Выбрать главу

Полканов исподлобья смотрел в пылающее волнением лицо Бенковского и сознавал, что этому юноше нужно возражать словами, равными его словам по силе вложенного в них буйного чувства. Но, сознавая это, он не чувствовал желания возражать. А огромные глаза юноши стали еще больше, — в них горела страстная тоска. Он задыхался, белая изящная кисть его правой руки быстро мелькала в воздухе, то судорожно сжатая в кулак и угрожающая, то как бы ловя что-то в пространстве и бессильная поймать.

— Ничего не давая, как много взяли вы у жизни! На это вы возражаете презрением… А в нем звучит — что? Ваше неумение жалеть людей. Ведь у вас хлеба духовного просят, а вы камень отрицания предлагаете! Ограбили вы душу жизни, и если нет в ней великих подвигов любви и страдания — в этом вы виноваты, ибо, рабы разума, вы отдали душу во власть его, и вот охладела она и умирает, больная и нищая! А жизнь всё так же мрачна, и ее муки, ее горе требуют героев… Где они?
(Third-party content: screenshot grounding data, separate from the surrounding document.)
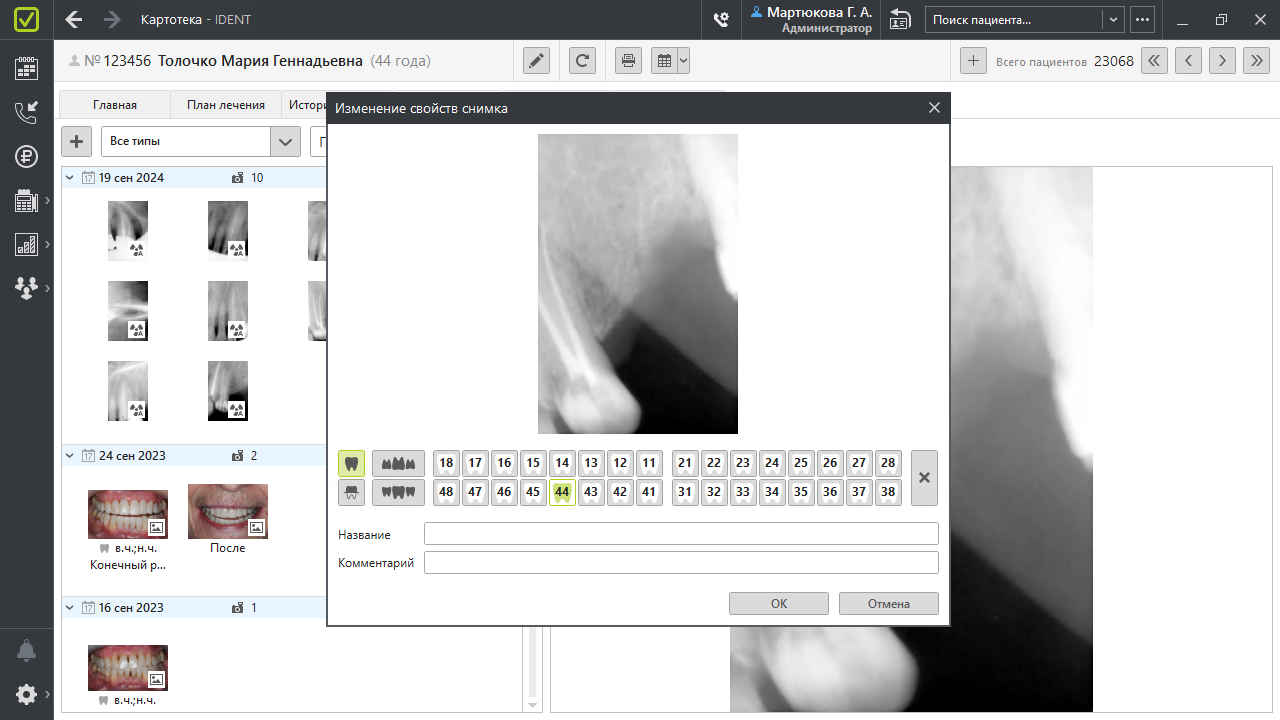Viewport: 1280px width, 720px height.
Task: Open the 'Все типы' dropdown
Action: pos(286,141)
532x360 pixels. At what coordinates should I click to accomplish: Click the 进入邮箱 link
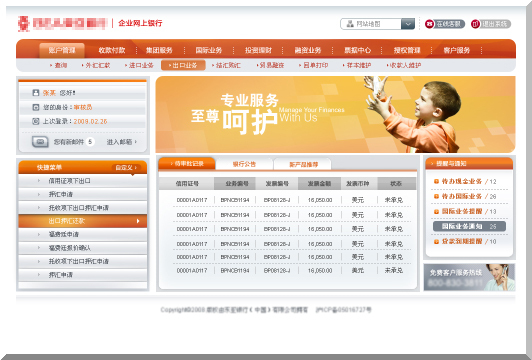click(x=121, y=142)
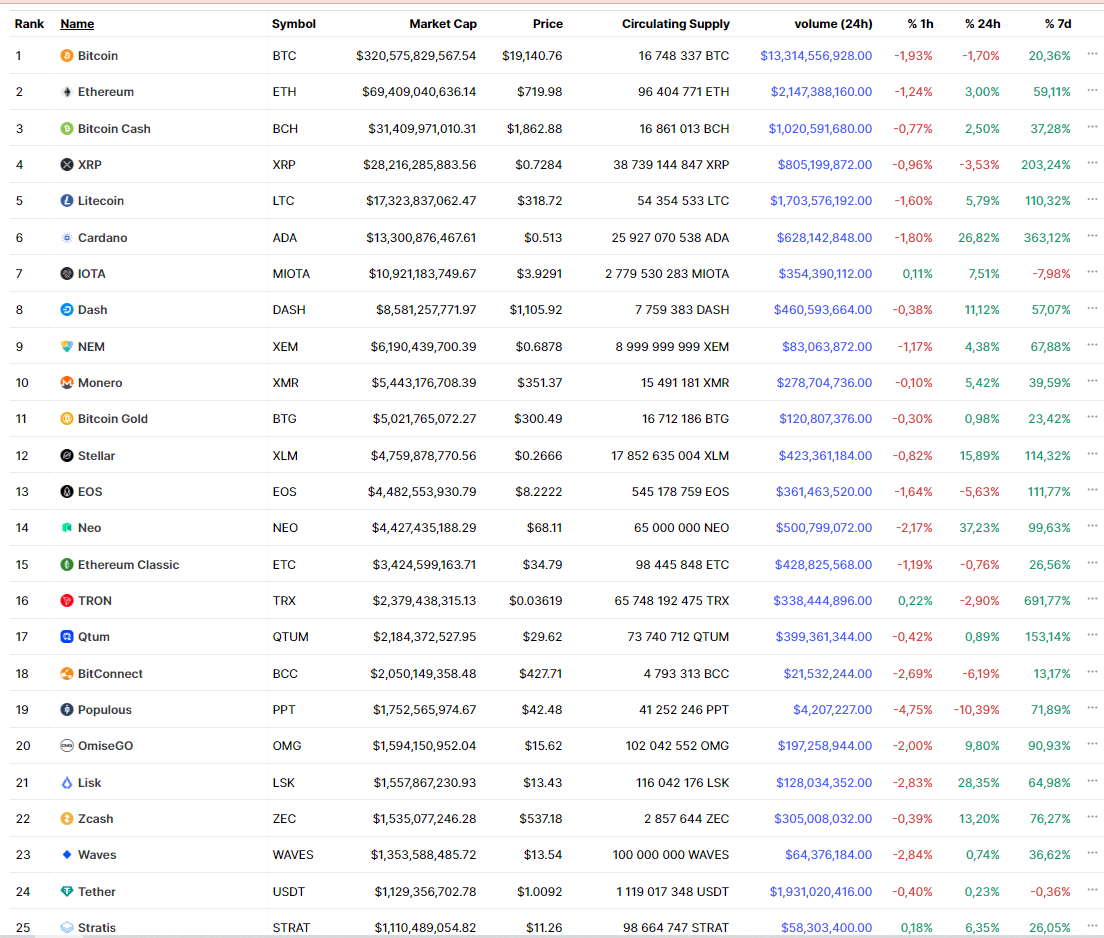This screenshot has width=1104, height=938.
Task: Expand the more options menu for Stratis
Action: (1092, 927)
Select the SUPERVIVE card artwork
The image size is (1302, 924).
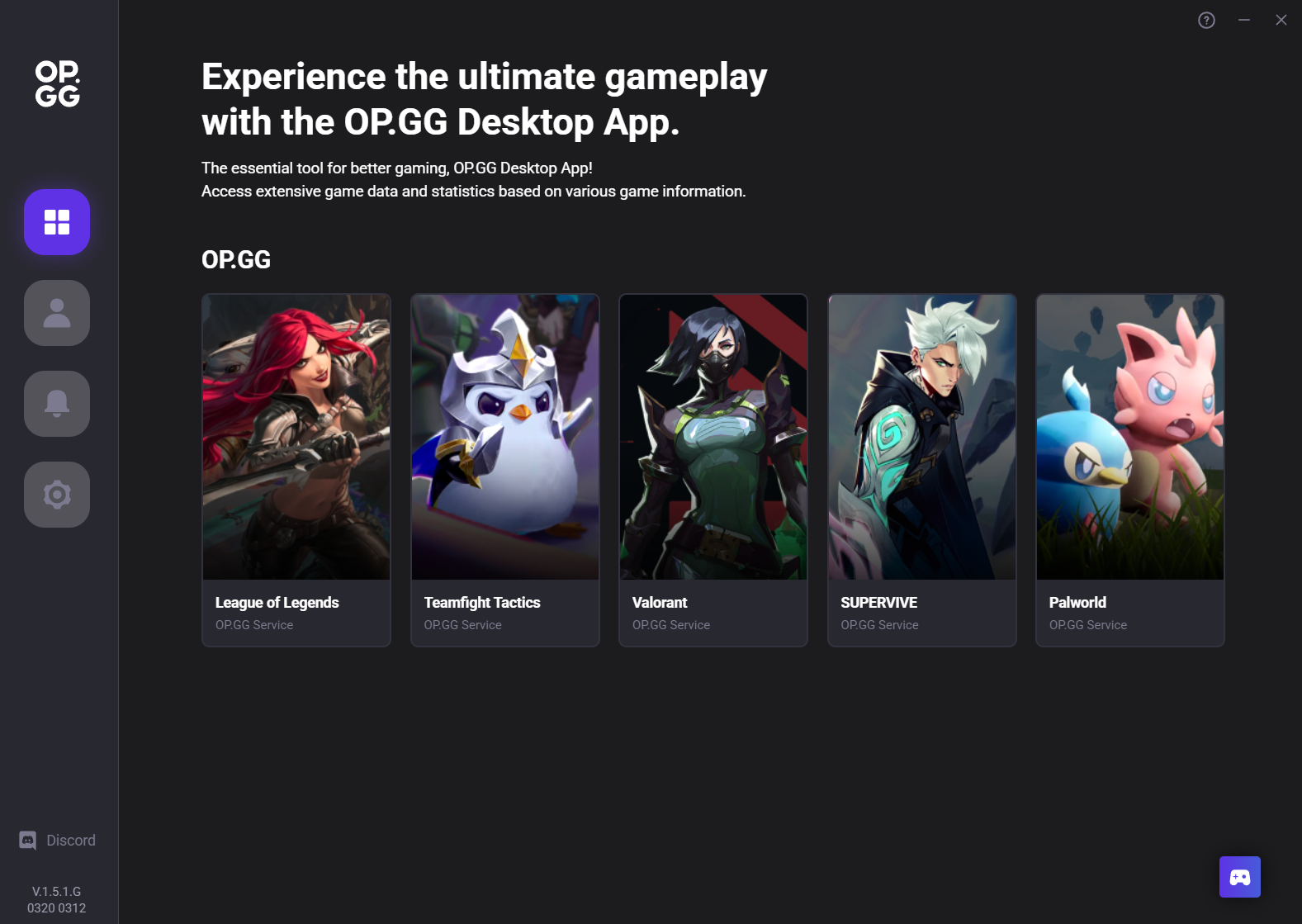922,437

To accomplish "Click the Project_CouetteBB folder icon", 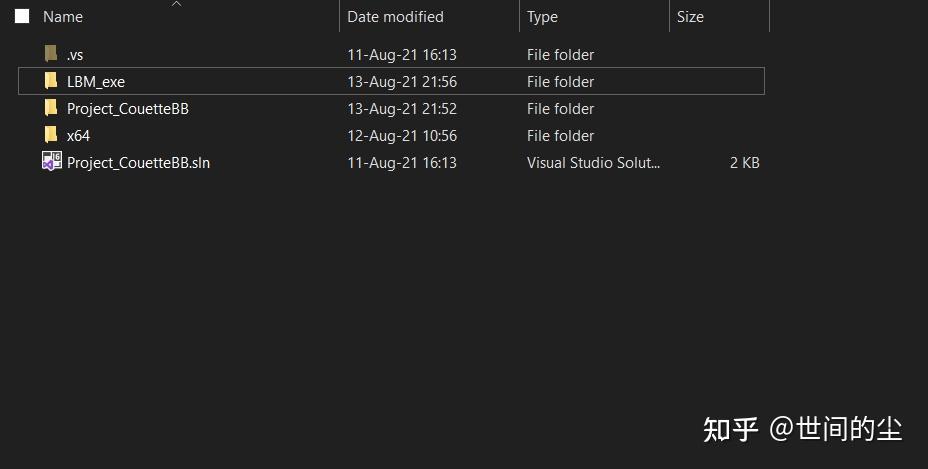I will click(51, 108).
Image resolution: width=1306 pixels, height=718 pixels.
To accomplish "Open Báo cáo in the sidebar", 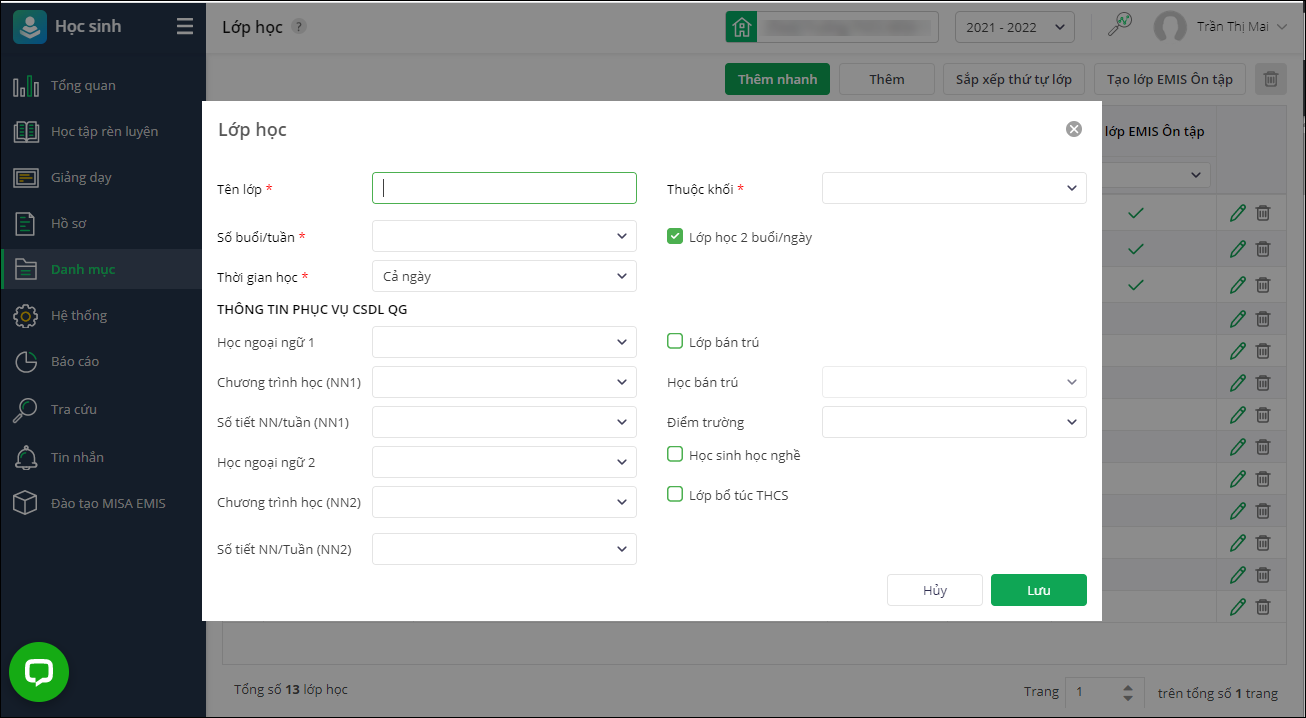I will point(75,361).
«Да он припадочный какой-то!» — восклицал про себя Ипполит Сергеевич, с неприятным содроганием глядя на этот клубок нервов, дрожавший пред ним в тоскливом возбуждении. Он пытался остановить бурное красноречие своего будущего зятя, но это было безуспешно, ибо, охваченный вдохновением своего протеста, юноша ничего не слышал и, кажется, не видел. Он, должно быть, долго носил в себе все эти жалобы, лившиеся из его души, и был рад, что может высказаться пред одним из тех людей, которые, по его мнению, испортили жизнь.

Елизавета Сергеевна любовалась им, прищурив светлые глаза, и в них сверкала искорка вожделения.

— Во всем, что вы так сильно и красиво сказали, — размеренно и ласково заговорил Ипполит Сергеевич, воспользовавшись невольной паузой утомленного оратора и желая успокоить его, — во всем этом звучит бесспорно много искреннего чувства, пытливого ума…

«Что бы ему сказать этакое охлаждающее и примиряющее?» — усиленно думал он, сплетая сеть комплиментов.

Но его выручила из затруднительного положения сестра. Она уже насытилась и сидела, откинувшись на спинку кресла. Темные волосы ее были причесаны старомодно, но эта прическа в форме короны очень шла властному выражению ее лица. Ее губы, вздрогнувшие от улыбки, открыли белую и тонкую, как лезвие ножа, полоску зубов, и, красивым жестом остановив брата, она сказала:

— Позвольте и мне слово! Я знаю одно изречение какого-то мудреца, и оно гласит: «Неправы те, которые говорят — вот истина, но неправы и те, которые возражают им — это ложь, а прав только Саваоф и только Сатана, в существование которых я не верю, но которые где-нибудь должны быть, ибо это они устроили жизнь такой двойственной и это она создала их. Вы не понимаете? А ведь я говорю тем же человеческим языком, что и вы. Но всю мудрость веков я сжимаю в несколько слов, для того чтобы вы видели ничтожество вашей мудрости».

Кончив свою речь, она с очаровательно ясной улыбкой спросила у мужчин:

— Как вы это находите?

Ипполит Сергеевич молча пожал плечами, — его возмущали слова сестры, но он был доволен тем, что она укротила Бенковского.

А с Бенковским произошло что-то странное. Когда Елизавета Сергеевна заговорила — его лицо вспыхнуло восторгом и, бледнея с каждым ее словом, выражало уже нечто близкое к ужасу в тот момент, когда она поставила свой вопрос. Он хотел что-то ответить ей, его губы нервно вздрагивали, но слова не сходили с них. Она же, великолепная в своем спокойствии, следила за игрой его лица, и, должно быть, ей нравилось видеть действие своих слов на нем, в глазах ее сверкало удовольствие.

— Мне, по крайней мере, кажется, что в этих словах действительно весь итог огромных фолиантов философии, — сказала она, помолчав.

— Ты права до известной степени, — криво усмехнулся Ипполит Сергеевич, — но всё же…

— Так неужели человеку нужно гасить последние искры Прометеева огня, еще горящие в душе его, облагораживая ее стремления? — с тоской глядя на нее, воскликнул Бенковский.

— Зачем же, если они дают нечто положительное… приятное вам! — улыбаясь, сказала она.

— Ты берешь очень опасный критерий для определения положительного, — сухо заметил ей брат.

— Елизавета Сергеевна! Вы — женщина, скажите: великое идейное движение женщин какие отзвуки будит в вашей душе? — спрашивал вновь разгоравшийся Бенковский.